Required action
Up to and including the line with "Click tools icon", output the records exactly as they appear.

*** Begin section ***

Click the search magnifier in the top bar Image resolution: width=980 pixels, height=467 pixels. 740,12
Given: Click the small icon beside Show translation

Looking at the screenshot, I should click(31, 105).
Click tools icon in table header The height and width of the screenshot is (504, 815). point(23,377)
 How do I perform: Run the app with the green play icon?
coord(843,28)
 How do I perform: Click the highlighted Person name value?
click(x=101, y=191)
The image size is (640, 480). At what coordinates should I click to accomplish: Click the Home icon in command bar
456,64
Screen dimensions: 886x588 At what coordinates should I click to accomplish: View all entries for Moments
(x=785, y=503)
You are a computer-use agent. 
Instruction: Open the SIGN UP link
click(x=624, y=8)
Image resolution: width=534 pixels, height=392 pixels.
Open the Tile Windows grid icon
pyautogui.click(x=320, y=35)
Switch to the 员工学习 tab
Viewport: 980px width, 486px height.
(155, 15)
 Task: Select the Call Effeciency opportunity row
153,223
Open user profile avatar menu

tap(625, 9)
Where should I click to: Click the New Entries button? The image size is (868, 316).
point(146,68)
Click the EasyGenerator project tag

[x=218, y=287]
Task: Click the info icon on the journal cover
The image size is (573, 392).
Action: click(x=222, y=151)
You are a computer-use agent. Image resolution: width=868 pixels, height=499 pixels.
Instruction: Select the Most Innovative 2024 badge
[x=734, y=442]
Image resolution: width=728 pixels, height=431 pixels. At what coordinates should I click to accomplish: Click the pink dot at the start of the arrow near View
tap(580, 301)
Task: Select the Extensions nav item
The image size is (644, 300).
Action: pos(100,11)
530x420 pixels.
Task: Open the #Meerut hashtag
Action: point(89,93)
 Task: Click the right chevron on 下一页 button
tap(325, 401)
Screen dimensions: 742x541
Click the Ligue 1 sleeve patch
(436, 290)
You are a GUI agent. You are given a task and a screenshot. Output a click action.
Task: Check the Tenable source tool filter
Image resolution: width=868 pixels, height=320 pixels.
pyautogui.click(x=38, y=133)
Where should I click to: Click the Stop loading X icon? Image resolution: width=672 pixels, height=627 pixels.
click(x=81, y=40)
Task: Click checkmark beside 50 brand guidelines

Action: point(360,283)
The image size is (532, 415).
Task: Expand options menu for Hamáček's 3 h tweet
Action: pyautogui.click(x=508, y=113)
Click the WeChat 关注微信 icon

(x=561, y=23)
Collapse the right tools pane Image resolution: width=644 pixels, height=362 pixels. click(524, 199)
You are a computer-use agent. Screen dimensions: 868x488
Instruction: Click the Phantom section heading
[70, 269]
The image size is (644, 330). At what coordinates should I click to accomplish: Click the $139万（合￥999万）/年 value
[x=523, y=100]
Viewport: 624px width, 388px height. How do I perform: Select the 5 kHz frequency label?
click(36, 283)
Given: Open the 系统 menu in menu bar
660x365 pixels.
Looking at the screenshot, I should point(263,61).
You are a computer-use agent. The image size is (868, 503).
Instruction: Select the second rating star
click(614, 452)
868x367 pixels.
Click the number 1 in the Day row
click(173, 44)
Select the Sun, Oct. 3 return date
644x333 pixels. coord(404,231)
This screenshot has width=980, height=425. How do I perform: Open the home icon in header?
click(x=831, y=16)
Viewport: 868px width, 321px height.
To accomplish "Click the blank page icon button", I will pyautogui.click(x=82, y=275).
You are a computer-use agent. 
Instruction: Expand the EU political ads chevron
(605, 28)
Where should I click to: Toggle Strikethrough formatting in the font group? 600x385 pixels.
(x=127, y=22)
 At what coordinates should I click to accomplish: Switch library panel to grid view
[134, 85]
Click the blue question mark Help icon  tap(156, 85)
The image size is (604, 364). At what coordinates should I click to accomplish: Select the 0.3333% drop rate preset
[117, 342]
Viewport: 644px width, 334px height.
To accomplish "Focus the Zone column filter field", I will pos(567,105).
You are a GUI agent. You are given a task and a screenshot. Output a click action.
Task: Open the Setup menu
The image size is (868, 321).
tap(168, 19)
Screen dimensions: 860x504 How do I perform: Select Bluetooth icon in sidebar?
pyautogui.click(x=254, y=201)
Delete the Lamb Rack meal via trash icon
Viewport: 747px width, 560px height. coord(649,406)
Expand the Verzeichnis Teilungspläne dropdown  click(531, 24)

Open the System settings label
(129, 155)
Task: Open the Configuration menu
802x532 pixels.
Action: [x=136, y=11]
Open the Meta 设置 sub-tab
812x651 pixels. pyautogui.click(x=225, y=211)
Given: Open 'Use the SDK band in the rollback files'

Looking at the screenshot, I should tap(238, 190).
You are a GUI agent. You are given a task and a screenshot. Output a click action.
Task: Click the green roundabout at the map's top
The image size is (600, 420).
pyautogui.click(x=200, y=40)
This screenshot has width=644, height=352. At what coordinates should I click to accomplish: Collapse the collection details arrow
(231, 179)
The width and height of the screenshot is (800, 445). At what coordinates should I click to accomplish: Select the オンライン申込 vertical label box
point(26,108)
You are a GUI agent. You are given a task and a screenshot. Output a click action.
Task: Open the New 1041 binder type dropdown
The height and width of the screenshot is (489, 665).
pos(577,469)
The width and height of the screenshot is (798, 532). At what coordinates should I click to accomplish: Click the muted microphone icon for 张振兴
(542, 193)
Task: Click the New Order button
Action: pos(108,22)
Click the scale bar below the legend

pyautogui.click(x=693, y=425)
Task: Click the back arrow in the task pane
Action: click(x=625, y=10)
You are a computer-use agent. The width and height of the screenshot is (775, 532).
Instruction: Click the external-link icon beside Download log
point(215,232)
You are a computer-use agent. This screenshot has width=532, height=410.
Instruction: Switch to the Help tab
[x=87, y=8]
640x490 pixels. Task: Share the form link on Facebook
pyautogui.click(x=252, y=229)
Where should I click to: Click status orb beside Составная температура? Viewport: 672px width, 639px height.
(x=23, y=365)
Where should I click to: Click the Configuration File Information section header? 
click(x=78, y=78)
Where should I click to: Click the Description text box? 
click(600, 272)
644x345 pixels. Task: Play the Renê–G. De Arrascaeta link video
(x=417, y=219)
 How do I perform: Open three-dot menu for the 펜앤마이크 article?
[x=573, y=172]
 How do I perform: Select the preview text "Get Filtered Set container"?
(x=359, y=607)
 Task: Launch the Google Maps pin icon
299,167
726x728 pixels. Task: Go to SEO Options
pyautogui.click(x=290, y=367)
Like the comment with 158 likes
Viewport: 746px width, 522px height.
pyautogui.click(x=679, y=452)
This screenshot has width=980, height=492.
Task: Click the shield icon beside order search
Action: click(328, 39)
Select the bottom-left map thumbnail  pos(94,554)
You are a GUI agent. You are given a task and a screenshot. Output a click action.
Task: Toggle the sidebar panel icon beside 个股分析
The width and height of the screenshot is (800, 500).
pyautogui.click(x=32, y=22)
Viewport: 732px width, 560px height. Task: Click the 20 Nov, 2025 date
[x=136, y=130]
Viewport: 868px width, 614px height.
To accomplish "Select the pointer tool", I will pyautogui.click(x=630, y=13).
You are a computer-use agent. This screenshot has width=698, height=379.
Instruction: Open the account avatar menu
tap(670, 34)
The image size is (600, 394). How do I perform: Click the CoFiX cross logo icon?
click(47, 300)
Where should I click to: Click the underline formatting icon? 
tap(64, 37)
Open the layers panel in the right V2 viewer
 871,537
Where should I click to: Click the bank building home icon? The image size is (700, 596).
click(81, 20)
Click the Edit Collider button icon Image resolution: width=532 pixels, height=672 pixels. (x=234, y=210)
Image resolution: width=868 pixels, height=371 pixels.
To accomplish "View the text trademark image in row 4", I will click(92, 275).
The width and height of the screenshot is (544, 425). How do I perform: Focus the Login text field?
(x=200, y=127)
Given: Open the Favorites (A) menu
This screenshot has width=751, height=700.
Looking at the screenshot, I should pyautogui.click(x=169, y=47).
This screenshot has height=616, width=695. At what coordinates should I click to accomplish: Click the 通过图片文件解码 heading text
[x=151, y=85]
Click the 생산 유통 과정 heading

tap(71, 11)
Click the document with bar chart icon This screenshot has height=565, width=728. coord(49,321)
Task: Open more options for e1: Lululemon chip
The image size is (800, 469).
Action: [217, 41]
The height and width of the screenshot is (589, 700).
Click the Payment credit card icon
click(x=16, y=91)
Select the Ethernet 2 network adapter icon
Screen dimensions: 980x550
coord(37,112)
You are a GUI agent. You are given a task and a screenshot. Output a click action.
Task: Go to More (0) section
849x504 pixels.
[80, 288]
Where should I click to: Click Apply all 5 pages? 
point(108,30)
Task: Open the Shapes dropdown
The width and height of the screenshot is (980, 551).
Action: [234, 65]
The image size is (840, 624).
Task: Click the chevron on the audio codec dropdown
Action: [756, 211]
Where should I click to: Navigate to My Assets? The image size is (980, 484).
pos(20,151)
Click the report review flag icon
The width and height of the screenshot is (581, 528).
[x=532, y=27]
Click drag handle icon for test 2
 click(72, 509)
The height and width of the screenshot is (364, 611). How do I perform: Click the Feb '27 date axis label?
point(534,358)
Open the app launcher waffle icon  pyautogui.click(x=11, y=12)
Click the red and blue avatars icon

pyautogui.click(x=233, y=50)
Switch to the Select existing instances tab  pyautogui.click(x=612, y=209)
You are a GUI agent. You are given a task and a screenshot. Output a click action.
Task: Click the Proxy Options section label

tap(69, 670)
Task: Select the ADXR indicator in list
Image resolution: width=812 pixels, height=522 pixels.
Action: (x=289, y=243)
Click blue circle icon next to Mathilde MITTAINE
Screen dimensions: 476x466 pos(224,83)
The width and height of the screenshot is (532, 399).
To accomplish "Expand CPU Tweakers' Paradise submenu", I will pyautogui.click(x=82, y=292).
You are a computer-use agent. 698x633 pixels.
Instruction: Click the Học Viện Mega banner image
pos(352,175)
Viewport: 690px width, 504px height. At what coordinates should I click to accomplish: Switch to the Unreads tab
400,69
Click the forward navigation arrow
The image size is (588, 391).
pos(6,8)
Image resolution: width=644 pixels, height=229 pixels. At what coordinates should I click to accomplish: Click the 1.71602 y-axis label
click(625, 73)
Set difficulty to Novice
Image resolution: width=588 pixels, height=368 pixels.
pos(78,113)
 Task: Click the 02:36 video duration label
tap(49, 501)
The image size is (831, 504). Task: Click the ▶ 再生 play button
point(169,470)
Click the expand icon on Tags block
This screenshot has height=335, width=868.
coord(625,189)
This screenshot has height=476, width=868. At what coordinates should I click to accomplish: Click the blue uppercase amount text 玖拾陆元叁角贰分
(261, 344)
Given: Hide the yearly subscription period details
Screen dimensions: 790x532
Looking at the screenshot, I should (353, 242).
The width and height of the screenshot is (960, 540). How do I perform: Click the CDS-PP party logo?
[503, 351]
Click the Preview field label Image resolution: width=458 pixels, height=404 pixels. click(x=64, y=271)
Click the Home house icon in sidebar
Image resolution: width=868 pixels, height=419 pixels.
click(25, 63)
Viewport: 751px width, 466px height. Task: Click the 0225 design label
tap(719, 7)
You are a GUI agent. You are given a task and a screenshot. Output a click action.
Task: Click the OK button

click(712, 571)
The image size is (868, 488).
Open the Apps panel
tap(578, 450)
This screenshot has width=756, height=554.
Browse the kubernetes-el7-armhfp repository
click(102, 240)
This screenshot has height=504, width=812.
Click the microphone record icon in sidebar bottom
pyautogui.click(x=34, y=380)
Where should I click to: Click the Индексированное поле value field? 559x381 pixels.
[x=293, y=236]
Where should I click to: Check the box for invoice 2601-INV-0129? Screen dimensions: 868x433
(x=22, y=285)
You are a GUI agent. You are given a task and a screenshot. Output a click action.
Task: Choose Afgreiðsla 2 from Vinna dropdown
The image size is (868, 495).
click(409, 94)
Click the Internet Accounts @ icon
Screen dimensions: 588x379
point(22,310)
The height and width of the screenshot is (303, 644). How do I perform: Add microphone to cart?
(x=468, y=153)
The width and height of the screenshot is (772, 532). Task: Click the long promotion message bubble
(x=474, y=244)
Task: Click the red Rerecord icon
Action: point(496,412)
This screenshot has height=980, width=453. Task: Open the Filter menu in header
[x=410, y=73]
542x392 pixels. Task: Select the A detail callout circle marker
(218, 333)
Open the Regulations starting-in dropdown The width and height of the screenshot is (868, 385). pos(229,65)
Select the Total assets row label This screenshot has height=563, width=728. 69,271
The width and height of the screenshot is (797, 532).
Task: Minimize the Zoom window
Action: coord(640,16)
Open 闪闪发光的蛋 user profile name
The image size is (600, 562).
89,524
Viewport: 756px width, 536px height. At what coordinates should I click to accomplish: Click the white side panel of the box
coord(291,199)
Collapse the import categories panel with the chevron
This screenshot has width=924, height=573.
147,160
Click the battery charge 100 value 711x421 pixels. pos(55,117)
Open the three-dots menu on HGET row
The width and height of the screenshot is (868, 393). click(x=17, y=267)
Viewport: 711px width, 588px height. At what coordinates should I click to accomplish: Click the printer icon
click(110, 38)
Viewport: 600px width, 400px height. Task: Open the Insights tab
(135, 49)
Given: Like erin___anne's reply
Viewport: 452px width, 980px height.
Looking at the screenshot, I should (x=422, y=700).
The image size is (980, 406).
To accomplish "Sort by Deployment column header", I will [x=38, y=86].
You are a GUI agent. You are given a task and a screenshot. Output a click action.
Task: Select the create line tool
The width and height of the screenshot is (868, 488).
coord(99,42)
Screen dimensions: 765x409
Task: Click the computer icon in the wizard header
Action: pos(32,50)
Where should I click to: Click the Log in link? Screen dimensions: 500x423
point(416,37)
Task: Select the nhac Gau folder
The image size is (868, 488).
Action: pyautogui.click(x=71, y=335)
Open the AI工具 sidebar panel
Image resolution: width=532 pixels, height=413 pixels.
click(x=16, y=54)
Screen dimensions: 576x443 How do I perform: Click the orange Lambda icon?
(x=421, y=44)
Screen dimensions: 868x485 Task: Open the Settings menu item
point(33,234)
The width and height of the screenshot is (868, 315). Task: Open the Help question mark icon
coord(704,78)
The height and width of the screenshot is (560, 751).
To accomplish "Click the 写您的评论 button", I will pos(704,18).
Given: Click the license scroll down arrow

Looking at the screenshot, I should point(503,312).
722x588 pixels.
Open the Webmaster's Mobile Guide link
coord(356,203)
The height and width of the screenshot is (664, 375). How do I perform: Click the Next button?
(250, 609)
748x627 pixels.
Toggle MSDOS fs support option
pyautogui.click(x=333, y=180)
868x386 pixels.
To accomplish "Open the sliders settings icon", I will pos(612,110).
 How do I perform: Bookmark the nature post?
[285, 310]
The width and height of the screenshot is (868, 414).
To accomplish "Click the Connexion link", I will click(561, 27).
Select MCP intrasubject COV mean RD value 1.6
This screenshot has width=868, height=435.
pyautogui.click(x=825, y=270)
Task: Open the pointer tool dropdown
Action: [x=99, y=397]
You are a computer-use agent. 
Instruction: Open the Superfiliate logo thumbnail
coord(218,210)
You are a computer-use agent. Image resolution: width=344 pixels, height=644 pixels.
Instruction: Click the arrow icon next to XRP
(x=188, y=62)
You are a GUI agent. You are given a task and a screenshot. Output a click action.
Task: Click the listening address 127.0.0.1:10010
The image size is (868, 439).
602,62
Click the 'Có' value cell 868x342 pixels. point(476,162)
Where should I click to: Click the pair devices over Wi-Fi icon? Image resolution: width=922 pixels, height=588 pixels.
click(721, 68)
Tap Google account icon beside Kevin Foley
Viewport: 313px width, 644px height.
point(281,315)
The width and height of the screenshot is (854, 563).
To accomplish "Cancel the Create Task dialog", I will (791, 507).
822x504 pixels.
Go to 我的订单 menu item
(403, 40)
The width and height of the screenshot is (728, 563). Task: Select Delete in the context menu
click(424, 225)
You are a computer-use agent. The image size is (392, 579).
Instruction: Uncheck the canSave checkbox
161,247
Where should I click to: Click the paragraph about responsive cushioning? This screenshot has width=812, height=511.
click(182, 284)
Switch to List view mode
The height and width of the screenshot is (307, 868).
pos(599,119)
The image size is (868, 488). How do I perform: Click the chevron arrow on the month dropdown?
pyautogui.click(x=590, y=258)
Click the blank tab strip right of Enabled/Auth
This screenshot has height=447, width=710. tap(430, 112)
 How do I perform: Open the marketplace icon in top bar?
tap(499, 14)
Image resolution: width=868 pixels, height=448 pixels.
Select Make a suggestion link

*** End section ***

Problem solution
Click the search magnifier in the top bar Image resolution: width=980 pixels, height=467 pixels. 740,12
Given: Click the small icon beside Show translation

Looking at the screenshot, I should click(31, 105).
Click tools icon in table header The height and width of the screenshot is (504, 815). point(23,377)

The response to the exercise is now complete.